2. Con el fin de mantener la situación durante más tiempo, por supuesto, tampoco podía besarla. Objeción de Max: «Pero si ya tendría que haberlo hecho». Respuesta de Paula:
3. Tenía que transmitirle la sensación de que para él un beso era algo tan especial que quería esperar un poco más. Porque: «Si es una mujer diez, ahí vas a ganar puntos; porque va a aumentar su deseo», le explicó Paula. Pregunta de Max: «¿Puedo hacer otras cosas?». Respuesta de Paula:
4. Es estrictamente necesario: tomarle las manos, acariciarlas, estrecharlas, frotarlas, agarrarlas, apretarlas, acariciarle los hombros, darle besitos como los esquimales con la nariz, pasarle la mano por la mejilla, acariciarle el pelo, tomarla por los hombros.

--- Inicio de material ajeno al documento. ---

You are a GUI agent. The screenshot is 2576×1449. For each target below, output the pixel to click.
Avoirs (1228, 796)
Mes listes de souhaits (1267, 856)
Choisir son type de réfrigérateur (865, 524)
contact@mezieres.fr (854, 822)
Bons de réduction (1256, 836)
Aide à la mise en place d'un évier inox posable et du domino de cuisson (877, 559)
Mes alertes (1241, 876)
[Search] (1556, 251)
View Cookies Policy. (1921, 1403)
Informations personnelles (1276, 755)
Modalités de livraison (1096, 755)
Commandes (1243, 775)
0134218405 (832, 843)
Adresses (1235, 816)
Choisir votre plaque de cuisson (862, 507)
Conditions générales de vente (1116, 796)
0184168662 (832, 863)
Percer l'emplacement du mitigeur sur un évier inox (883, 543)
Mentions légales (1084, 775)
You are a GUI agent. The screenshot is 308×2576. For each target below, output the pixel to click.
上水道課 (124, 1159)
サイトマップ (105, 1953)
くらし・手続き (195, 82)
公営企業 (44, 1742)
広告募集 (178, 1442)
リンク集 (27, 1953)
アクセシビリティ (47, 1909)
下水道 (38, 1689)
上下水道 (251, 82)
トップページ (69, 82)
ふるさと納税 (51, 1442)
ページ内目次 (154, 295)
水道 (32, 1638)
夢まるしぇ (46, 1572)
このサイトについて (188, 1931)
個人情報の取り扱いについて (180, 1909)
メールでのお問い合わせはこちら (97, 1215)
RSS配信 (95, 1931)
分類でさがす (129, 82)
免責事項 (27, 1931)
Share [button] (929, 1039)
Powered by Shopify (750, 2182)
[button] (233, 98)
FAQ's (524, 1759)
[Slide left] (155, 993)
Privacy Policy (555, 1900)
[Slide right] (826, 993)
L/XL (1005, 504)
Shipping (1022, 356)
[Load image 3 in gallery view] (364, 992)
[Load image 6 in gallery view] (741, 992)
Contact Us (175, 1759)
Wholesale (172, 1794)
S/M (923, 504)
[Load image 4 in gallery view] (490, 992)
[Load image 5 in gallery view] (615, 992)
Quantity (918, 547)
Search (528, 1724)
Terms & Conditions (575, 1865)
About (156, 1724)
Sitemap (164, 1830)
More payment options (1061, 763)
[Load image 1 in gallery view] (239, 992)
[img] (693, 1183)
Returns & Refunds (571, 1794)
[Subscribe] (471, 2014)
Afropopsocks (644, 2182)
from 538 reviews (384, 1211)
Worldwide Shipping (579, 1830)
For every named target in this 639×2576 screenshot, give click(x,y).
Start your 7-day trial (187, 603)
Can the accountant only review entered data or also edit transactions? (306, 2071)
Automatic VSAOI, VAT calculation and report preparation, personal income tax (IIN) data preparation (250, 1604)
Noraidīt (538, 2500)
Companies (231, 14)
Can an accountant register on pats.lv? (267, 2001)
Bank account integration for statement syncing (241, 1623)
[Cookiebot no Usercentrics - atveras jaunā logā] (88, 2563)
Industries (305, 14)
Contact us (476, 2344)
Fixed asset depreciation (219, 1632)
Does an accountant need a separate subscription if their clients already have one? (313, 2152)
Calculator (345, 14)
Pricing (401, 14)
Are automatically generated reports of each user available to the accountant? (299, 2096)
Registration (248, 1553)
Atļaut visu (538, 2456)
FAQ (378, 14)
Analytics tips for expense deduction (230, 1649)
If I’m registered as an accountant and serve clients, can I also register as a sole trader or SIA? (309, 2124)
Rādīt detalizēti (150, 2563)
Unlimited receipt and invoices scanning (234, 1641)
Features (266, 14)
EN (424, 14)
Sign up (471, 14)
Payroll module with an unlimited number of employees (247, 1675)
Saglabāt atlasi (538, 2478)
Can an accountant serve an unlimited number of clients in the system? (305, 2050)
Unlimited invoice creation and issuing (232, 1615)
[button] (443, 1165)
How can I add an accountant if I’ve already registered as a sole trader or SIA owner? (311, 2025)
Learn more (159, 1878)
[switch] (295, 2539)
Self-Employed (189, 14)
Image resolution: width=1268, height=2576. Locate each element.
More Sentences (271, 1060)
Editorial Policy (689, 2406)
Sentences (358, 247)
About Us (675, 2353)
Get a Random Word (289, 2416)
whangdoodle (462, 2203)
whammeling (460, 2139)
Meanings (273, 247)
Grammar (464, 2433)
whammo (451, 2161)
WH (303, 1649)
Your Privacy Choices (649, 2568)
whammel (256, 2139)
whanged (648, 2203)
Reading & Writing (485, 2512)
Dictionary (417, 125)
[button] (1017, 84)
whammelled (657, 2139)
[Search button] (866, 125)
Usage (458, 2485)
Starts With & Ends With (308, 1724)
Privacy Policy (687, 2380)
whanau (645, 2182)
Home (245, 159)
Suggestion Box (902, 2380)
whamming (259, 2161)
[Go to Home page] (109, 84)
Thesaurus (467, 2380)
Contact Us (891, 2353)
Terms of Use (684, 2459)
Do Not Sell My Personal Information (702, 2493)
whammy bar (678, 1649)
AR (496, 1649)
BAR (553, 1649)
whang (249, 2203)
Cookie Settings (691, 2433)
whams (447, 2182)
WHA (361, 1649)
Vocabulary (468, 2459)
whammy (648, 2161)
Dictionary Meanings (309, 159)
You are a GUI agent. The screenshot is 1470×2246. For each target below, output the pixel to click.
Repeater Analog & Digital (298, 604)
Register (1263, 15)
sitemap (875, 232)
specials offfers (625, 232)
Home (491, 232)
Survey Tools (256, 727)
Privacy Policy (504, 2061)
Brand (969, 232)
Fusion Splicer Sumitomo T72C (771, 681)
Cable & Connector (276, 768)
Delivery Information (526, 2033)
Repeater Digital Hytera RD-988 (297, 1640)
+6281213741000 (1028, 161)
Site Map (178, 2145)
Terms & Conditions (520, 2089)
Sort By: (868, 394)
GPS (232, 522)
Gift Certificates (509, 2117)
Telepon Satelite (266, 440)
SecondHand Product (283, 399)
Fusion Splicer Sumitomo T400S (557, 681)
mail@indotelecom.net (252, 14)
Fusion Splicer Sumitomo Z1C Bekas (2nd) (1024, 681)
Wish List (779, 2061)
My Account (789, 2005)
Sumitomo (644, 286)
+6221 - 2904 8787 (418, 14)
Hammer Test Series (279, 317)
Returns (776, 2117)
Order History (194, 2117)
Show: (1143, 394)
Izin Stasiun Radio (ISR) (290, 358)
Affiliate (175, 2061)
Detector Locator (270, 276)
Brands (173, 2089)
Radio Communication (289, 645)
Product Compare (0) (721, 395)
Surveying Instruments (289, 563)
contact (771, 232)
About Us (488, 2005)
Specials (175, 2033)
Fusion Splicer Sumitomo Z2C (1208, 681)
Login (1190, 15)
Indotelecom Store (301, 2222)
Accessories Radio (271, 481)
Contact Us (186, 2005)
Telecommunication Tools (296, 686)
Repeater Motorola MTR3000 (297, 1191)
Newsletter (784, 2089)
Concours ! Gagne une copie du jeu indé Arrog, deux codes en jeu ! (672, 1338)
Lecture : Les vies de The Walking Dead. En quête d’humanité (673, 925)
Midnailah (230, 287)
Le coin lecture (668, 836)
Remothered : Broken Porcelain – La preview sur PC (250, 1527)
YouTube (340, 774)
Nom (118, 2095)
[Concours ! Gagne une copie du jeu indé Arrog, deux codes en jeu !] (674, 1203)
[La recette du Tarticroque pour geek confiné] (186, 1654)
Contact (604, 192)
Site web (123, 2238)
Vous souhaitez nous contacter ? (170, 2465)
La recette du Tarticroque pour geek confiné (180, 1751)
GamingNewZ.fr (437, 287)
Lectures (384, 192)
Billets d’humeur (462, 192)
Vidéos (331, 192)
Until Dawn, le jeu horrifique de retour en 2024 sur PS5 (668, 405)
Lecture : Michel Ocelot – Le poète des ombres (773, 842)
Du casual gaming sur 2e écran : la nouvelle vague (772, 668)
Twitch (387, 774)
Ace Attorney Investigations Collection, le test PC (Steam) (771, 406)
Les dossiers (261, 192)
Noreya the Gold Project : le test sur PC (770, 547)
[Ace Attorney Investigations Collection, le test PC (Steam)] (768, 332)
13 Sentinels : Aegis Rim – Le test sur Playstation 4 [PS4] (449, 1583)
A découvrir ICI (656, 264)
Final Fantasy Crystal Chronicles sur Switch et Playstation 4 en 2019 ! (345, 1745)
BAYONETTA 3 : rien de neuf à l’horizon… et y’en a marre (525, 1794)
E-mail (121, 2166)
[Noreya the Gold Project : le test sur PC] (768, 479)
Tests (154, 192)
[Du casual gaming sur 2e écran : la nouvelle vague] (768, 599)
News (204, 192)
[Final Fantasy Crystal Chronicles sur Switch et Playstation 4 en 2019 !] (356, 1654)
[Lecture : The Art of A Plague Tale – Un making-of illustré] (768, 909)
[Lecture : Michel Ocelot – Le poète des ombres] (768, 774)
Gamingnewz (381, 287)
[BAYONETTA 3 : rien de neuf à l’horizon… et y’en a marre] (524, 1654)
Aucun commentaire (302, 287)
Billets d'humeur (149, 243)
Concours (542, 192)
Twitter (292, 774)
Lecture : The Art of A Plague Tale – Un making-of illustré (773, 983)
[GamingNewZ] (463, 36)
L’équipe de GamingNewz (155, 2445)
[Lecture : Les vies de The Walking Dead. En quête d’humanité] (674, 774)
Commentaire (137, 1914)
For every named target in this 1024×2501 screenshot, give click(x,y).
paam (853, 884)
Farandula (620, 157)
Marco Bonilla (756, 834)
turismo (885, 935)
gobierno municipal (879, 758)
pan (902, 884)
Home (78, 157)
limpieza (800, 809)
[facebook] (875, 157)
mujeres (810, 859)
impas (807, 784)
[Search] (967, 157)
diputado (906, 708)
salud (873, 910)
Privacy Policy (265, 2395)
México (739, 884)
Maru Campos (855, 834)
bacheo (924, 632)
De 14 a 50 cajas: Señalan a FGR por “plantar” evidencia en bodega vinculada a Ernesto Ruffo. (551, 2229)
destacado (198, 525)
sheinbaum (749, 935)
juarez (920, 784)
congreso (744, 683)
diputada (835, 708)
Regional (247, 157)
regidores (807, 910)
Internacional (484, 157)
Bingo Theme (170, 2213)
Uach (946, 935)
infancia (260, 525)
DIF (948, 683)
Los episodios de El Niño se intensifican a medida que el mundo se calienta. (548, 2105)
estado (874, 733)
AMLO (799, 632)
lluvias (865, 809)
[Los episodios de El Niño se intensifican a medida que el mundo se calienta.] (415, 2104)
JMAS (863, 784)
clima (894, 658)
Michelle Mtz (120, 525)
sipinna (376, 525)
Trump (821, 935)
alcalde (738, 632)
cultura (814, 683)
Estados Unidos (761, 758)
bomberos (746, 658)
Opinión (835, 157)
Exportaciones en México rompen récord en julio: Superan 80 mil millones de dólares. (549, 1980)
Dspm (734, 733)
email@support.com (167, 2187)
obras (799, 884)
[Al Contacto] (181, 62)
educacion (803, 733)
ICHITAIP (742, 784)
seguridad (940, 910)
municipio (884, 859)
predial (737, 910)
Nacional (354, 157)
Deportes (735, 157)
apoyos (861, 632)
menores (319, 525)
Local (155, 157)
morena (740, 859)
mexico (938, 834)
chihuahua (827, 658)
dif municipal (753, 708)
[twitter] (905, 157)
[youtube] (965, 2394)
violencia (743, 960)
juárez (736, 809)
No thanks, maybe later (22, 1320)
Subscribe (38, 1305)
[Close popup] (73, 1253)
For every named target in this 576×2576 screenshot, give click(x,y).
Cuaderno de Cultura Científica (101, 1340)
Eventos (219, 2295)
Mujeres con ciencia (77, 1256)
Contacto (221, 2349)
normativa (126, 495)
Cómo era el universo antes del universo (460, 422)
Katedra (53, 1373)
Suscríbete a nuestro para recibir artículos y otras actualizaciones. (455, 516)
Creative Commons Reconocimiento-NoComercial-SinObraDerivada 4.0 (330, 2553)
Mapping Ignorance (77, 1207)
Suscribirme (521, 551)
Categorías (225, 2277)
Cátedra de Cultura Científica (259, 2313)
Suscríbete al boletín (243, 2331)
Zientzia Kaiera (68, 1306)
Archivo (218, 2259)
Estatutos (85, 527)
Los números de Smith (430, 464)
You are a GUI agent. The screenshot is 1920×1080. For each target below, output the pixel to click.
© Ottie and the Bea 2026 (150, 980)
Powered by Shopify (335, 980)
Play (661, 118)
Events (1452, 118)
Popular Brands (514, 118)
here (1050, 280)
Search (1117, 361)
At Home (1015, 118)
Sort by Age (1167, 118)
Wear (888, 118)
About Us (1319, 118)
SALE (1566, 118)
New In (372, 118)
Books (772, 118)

5. También permitido: tocarle los pies con los tuyos, agarrarle suavemente las rodillas, pasarle la mano delicadamente por el muslo, algún abrazo fugaz, acariciarle en algún momento la nuca, tomarle el rostro entre las manos y/o estrecharlo con fuerza contra tu cuerpo al despedirte de ella para poner el punto final con un beso corto pero apasionado, un piquito con la boca medio abierta. «Eso sí puedes, ¿no?», preguntó Paula. «Creo que sí», respondió Max armado de valor. Y le dio un trago a la infusión.
6. No está permitido: ningún tipo de caricias románticas que generalmente se harían después del primer beso, pasarle las manos por las caderas, tocarle cualquier parte por debajo de la ropa (por debajo de las mangas o del cuello del jersey tampoco). Y además, está prohibido: dejar reposar la mano sobre sus muslos demasiado tiempo, acariciarle los pechos… «¿Un poco por encima?», preguntó Max. «¡No!», respondió Paula con rigor. A Max se le presentó una duda: «¿Y qué pasa si es ella la que toma la iniciativa?». Respuesta de Paula:
7. Entonces la ahuyentas con cariño mientras empiezas a hablarle de temas personales. Lo mejor en ese caso sería susurrarle algo agradable al oído. De esta manera, Max mantendría la boca alejada de la suya sin levantar sospechas. Tenía que hablarle de lo bien que estaba con ella, de lo a gusto que se sentía a su lado, de que juntos podrían hacer cualquier cosa que se propusieran. «¿Erotismo verbal como sustituto de los besos?», preguntó Max. «Siempre es mejor que besos y vómitos», opinó Paula. Duda de Max: «¿Y adónde nos llevará todo esto?». Respuesta de Paula:
8. Ella estará cada día más enamorada y se irá volviendo inmune a la intolerancia a los besos de Max. La tensión sexual será cada vez mayor y es posible que en medio año se llegue incluso a tener relaciones sexuales sin necesidad de besar. Si de verdad se trataba de una mujer diez, tendría paciencia; ésa era la opinión de Paula.
9. Resumen: él tenía que ir ganando tiempo sin perder la calma. Si pasaban unas semanas juntos con cierta intensidad, él podría ir probando las alternativas. Y a lo mejor llegaba a estar tan enamorado que podía besarla sin problemas.